Written request 1 – Repeat the mailing-list post on the tragedy of the commons in full, word for word.

[Coral-List] tragedy of the commons

Clive Wilkinson clive.wilkinson at rrrc.org.au
Sun Jul 21 05:51:13 UTC 2019


Dear Ehsan and others interested in tragedy of the commons on the List

Several years ago Bernard Salvat and I published this paper in Marine Pollution Bulletin. It was the most difficult paper we ever wrote and took many years of agonising re-writing.

Wilkinson, C., Salvat, B. (2012). Coastal resource degradation in the tropics: does the tragedy of the commons apply for coral reefs, mangrove forests and seagrass beds? Marine Pollution Bulletin, 64: 1096-1105. (copies can be provided)

After several attempts to publish this in more socioeconomic journals with strong criticism from predominantly social scientists, Charles Sheppard accepted this for publication.

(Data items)
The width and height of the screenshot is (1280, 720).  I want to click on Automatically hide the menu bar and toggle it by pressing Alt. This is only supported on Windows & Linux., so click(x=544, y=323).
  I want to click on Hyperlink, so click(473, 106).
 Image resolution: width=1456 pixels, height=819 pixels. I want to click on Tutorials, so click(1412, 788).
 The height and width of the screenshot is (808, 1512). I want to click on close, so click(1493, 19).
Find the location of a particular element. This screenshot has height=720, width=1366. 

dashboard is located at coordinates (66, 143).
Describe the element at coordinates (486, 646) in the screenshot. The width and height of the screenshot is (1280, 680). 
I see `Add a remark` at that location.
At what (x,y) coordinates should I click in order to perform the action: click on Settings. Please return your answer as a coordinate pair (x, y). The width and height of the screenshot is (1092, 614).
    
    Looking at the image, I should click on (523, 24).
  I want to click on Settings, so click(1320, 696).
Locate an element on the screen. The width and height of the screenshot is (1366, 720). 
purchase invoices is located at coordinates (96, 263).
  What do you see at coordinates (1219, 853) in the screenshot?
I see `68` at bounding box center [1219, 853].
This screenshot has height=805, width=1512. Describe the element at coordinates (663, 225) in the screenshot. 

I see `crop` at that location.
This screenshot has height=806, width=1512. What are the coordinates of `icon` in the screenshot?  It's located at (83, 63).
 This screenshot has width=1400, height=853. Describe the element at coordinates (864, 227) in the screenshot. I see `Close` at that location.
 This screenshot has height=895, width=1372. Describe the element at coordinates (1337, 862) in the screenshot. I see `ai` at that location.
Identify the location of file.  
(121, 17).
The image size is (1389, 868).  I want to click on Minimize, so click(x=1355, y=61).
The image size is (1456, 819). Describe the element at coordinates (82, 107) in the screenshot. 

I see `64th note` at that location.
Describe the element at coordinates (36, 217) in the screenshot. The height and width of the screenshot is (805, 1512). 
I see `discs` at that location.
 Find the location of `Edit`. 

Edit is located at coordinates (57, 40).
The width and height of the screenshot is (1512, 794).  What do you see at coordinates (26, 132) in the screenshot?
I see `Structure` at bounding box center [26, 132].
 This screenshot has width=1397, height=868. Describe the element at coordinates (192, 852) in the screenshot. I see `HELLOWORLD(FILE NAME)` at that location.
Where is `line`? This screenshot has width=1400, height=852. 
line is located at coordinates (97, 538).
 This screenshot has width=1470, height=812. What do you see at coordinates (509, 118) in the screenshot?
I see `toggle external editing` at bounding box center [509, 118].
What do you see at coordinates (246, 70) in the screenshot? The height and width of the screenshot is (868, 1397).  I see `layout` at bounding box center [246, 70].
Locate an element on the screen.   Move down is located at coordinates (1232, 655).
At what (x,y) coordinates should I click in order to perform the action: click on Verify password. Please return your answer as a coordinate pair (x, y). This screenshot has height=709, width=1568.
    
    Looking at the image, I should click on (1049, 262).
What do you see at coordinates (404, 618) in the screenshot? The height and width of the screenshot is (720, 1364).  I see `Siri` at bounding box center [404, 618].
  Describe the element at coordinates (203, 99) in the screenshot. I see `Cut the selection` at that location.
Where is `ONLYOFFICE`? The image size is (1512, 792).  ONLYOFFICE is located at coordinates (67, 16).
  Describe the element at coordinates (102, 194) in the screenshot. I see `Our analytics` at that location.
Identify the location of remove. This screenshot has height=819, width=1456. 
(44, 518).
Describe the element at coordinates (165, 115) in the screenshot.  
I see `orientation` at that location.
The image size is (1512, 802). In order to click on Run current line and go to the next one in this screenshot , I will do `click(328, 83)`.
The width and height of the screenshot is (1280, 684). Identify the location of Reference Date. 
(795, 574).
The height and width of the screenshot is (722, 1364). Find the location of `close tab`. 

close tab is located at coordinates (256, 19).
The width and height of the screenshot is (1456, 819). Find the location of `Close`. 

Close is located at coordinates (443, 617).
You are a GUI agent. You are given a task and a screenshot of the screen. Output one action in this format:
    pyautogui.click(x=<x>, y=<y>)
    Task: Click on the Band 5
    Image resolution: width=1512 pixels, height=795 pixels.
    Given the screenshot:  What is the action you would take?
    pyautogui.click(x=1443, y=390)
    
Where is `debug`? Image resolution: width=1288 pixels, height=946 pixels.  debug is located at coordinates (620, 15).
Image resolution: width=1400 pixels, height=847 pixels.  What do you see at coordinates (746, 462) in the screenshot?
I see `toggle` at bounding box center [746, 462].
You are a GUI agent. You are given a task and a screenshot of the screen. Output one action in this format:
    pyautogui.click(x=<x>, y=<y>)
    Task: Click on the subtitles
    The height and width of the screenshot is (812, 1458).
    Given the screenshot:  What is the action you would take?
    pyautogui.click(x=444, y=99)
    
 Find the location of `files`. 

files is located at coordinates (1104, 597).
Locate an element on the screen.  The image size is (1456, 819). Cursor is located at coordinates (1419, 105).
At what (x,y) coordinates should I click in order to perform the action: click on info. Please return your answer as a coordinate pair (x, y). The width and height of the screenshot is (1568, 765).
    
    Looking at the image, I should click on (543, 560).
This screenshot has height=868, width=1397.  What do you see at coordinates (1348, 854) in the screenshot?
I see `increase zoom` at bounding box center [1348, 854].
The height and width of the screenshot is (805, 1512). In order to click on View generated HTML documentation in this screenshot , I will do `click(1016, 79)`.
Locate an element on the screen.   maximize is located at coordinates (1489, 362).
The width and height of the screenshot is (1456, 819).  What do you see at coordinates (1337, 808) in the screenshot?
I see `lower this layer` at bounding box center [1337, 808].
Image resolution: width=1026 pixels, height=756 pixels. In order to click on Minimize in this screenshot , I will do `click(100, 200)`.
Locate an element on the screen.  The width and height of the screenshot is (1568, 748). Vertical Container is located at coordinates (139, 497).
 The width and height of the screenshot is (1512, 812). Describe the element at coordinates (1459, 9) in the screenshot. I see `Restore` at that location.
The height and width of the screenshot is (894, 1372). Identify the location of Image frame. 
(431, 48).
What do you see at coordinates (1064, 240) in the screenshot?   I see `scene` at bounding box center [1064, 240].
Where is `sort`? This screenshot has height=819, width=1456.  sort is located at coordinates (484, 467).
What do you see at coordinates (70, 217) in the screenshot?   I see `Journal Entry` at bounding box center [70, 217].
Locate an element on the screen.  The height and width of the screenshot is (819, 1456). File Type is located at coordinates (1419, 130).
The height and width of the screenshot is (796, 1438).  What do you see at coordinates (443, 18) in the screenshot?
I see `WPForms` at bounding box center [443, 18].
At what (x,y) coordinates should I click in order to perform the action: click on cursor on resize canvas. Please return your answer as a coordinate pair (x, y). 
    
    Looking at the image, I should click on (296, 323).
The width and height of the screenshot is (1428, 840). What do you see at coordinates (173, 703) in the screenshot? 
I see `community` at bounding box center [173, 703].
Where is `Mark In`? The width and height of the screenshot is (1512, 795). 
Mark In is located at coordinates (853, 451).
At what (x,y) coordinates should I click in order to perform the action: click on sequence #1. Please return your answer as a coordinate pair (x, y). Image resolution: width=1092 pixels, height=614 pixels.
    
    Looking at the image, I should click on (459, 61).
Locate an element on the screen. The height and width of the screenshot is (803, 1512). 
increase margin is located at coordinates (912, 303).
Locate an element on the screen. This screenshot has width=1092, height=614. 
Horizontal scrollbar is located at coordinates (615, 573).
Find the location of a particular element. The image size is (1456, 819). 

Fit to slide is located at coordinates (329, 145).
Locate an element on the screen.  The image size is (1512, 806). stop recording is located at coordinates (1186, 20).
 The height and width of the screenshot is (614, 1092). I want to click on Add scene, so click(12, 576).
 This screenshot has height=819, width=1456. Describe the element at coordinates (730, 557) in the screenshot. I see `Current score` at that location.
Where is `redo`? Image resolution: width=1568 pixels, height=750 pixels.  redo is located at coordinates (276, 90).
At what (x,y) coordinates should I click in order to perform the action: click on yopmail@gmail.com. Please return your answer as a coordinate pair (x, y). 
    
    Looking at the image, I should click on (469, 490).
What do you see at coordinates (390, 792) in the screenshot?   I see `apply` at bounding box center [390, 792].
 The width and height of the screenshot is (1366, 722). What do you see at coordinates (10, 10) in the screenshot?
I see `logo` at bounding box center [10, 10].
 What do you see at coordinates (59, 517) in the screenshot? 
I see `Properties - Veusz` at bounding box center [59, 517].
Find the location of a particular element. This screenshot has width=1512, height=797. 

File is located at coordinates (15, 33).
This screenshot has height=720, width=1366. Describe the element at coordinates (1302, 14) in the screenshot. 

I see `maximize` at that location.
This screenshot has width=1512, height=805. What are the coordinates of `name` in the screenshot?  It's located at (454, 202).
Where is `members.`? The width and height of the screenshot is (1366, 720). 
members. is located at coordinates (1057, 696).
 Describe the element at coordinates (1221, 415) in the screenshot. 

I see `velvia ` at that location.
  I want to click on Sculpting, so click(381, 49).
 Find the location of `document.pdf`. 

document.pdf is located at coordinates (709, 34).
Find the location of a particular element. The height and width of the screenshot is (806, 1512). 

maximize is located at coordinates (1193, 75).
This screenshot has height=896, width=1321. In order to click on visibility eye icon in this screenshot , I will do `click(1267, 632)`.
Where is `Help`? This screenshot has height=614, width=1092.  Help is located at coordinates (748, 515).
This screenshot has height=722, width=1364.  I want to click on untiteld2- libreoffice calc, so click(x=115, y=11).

Written request 2 – From the listing, rewrite the lines starting at the one containing "The image size is (1456, 819). Describe" and ending at the one containing "Describe the element at coordinates (203, 99)", swapping "Verify password" for "Confirm password" and leaving everything else unchanged. Give only those lines.

Response 1 –
[Coral-List] tragedy of the commons

Clive Wilkinson clive.wilkinson at rrrc.org.au
Sun Jul 21 05:51:13 UTC 2019


Dear Ehsan and others interested in tragedy of the commons on the List

Several years ago Bernard Salvat and I published this paper in Marine Pollution Bulletin. It was the most difficult paper we ever wrote and took many years of agonising re-writing.

Wilkinson, C., Salvat, B. (2012). Coastal resource degradation in the tropics: does the tragedy of the commons apply for coral reefs, mangrove forests and seagrass beds? Marine Pollution Bulletin, 64: 1096-1105. (copies can be provided)

After several attempts to publish this in more socioeconomic journals with strong criticism from predominantly social scientists, Charles Sheppard accepted this for publication.

Response 2 –
The image size is (1456, 819). Describe the element at coordinates (82, 107) in the screenshot. 

I see `64th note` at that location.
Describe the element at coordinates (36, 217) in the screenshot. The height and width of the screenshot is (805, 1512). 
I see `discs` at that location.
 Find the location of `Edit`. 

Edit is located at coordinates (57, 40).
The width and height of the screenshot is (1512, 794).  What do you see at coordinates (26, 132) in the screenshot?
I see `Structure` at bounding box center [26, 132].
 This screenshot has width=1397, height=868. Describe the element at coordinates (192, 852) in the screenshot. I see `HELLOWORLD(FILE NAME)` at that location.
Where is `line`? This screenshot has width=1400, height=852. 
line is located at coordinates (97, 538).
 This screenshot has width=1470, height=812. What do you see at coordinates (509, 118) in the screenshot?
I see `toggle external editing` at bounding box center [509, 118].
What do you see at coordinates (246, 70) in the screenshot? The height and width of the screenshot is (868, 1397).  I see `layout` at bounding box center [246, 70].
Locate an element on the screen.   Move down is located at coordinates (1232, 655).
At what (x,y) coordinates should I click in order to perform the action: click on Confirm password. Please return your answer as a coordinate pair (x, y). This screenshot has height=709, width=1568.
    
    Looking at the image, I should click on (1049, 262).
What do you see at coordinates (404, 618) in the screenshot? The height and width of the screenshot is (720, 1364).  I see `Siri` at bounding box center [404, 618].
  Describe the element at coordinates (203, 99) in the screenshot. I see `Cut the selection` at that location.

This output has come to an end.